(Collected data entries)
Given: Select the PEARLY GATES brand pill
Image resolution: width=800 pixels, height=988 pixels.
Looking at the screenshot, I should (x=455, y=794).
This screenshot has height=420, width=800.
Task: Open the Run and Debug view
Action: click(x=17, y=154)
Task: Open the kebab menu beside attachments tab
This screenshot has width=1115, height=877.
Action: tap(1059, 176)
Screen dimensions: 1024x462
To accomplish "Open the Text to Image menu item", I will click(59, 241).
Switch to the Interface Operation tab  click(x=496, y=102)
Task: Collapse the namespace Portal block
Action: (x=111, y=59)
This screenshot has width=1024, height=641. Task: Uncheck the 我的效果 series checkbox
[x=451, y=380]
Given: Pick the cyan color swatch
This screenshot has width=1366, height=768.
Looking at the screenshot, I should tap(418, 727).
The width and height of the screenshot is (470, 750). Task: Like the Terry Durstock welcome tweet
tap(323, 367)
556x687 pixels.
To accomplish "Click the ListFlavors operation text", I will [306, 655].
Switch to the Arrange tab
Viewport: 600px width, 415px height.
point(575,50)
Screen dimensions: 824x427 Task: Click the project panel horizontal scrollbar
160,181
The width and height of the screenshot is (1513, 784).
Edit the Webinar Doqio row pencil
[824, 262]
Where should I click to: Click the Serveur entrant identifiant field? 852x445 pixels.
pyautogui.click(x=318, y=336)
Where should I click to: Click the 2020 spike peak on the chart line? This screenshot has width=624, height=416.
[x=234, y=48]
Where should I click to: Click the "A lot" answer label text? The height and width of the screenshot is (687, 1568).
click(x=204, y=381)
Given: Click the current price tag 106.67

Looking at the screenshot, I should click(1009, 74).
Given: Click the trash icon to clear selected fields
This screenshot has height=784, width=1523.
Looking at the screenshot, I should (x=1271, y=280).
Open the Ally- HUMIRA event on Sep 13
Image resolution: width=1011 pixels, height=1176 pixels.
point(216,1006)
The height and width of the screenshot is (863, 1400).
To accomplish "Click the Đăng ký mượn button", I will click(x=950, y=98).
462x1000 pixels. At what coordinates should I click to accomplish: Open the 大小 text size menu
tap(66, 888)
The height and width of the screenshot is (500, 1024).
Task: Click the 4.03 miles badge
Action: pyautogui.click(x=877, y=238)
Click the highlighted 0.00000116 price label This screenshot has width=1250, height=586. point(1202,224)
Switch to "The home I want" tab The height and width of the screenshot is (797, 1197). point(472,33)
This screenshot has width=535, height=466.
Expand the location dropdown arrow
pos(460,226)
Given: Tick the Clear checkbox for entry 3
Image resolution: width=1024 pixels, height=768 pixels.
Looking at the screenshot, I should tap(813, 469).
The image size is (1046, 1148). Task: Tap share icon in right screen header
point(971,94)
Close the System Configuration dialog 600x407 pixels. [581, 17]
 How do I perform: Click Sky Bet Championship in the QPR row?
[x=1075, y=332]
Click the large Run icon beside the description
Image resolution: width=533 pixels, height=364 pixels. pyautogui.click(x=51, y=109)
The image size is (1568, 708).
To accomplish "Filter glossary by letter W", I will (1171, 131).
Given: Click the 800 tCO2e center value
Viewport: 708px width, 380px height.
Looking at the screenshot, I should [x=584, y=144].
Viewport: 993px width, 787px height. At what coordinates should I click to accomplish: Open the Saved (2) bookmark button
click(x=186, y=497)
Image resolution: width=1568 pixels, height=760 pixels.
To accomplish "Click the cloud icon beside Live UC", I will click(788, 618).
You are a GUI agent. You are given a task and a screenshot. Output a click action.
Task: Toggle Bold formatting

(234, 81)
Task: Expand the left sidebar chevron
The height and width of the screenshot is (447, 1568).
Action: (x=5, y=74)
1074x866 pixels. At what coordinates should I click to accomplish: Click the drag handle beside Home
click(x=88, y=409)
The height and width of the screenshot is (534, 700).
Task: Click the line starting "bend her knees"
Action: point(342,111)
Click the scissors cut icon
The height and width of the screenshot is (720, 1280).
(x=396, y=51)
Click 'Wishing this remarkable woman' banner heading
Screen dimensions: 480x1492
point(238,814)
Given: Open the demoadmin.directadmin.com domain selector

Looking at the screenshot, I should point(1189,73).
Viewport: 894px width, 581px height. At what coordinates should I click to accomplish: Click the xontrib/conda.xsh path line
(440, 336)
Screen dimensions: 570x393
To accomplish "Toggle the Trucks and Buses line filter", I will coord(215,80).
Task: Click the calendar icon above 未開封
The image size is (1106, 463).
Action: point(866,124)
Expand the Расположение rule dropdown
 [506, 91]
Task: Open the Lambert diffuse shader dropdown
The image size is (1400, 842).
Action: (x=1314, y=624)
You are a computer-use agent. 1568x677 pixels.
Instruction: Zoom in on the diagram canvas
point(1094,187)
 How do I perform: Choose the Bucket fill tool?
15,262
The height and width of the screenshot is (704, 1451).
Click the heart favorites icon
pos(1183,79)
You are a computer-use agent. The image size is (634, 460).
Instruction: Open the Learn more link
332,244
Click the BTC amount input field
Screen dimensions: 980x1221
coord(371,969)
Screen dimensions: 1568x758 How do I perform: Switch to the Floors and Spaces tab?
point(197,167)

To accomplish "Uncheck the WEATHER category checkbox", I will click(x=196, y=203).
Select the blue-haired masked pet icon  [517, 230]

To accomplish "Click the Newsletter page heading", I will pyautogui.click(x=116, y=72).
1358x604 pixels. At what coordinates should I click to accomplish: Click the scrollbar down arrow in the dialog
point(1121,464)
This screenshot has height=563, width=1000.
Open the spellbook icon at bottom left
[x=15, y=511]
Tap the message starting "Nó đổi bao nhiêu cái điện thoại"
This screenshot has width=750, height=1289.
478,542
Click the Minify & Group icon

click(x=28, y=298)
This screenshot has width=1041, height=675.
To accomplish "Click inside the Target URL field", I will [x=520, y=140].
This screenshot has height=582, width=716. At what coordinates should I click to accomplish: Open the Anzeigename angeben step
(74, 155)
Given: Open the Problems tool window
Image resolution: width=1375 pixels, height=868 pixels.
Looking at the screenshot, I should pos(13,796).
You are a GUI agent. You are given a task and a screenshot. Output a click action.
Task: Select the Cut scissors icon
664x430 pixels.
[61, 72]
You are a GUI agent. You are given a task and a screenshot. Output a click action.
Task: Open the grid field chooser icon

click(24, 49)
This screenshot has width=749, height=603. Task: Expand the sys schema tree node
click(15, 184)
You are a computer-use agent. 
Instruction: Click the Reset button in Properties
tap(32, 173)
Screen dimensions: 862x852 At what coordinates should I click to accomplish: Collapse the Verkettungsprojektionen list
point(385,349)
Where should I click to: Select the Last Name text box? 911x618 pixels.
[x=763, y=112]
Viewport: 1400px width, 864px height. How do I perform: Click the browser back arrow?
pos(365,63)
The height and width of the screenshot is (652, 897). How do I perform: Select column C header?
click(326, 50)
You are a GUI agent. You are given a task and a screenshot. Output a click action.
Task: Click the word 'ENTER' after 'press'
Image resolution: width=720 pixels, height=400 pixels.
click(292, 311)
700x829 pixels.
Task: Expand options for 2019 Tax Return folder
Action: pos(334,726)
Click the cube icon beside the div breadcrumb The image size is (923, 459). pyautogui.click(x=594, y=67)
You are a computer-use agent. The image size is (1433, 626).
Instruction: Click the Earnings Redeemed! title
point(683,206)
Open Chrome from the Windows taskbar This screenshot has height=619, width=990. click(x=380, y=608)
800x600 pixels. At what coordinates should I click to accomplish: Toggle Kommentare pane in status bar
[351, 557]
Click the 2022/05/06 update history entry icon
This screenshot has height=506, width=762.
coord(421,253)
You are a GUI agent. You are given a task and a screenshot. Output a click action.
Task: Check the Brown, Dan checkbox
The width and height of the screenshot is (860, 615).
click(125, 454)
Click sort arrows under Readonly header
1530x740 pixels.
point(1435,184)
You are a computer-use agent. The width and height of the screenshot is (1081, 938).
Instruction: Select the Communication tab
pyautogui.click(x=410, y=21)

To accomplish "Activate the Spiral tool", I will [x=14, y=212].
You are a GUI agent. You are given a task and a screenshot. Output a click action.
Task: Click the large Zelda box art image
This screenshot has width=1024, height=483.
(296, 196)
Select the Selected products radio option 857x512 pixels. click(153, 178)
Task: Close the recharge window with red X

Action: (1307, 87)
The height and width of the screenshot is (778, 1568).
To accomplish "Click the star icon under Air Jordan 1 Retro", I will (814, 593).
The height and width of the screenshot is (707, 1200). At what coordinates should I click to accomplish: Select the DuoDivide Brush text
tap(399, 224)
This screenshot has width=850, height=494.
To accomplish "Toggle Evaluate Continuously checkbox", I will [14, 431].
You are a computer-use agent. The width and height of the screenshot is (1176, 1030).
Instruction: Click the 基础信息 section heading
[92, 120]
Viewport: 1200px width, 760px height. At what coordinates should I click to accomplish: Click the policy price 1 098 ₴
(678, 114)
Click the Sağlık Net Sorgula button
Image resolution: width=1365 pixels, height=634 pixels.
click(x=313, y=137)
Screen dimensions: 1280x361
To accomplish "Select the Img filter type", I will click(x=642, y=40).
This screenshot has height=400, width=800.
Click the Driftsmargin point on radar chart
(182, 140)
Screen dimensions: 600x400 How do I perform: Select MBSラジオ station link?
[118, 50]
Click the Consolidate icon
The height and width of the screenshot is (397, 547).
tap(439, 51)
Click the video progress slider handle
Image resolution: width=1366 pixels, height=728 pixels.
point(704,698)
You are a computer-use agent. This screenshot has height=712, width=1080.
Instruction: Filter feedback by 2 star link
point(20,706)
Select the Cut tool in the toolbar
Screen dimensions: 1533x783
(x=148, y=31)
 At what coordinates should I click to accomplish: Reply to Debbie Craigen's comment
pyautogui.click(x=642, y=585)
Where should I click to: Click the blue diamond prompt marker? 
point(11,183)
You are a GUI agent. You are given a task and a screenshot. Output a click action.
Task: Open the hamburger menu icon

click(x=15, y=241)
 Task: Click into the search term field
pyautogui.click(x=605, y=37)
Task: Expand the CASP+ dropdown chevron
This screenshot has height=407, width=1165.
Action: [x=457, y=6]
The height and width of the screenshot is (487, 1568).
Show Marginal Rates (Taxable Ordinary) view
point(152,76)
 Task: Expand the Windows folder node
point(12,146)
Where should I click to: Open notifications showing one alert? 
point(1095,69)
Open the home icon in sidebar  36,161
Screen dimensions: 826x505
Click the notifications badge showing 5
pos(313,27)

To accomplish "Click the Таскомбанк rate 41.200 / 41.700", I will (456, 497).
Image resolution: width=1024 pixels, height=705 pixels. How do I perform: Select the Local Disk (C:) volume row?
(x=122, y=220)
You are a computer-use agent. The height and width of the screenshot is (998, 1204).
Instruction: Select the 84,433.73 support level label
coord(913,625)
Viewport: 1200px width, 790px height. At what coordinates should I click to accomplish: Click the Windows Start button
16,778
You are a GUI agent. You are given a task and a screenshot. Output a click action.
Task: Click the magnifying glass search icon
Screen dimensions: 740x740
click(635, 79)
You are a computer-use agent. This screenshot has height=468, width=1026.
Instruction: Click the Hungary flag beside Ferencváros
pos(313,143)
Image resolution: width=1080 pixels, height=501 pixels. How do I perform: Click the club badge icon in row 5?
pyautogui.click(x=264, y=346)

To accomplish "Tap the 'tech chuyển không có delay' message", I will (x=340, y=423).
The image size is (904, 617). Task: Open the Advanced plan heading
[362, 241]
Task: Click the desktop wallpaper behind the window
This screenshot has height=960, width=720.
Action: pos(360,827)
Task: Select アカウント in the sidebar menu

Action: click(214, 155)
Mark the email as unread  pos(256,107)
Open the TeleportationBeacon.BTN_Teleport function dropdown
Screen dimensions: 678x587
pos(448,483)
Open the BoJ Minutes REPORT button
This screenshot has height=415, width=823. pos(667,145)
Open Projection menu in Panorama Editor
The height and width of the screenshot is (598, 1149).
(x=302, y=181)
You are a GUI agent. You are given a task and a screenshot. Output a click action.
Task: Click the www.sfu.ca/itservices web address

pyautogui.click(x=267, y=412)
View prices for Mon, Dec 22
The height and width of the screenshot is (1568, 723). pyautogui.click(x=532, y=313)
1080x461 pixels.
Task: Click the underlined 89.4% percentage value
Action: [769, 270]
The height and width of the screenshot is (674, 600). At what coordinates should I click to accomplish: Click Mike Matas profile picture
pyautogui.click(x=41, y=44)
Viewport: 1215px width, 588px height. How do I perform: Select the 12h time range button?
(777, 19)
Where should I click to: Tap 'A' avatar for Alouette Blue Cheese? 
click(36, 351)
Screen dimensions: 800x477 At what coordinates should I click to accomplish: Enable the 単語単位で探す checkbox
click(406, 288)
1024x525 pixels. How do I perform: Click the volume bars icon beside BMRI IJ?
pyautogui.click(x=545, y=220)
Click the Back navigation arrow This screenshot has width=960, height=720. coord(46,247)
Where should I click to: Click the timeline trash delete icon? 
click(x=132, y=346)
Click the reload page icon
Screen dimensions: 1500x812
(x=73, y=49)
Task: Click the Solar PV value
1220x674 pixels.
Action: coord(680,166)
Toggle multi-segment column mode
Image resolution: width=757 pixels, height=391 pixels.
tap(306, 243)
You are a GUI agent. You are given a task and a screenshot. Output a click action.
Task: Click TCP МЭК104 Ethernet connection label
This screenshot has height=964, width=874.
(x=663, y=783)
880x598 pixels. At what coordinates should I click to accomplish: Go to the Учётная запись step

▶ [WHAT IS BEING ASKED]:
Where a line of the records contains the word "chevron", copy that line.

▶ [RESULT OF THE EXERCISE]:
Task: Expand the left sidebar chevron
Task: Expand the CASP+ dropdown chevron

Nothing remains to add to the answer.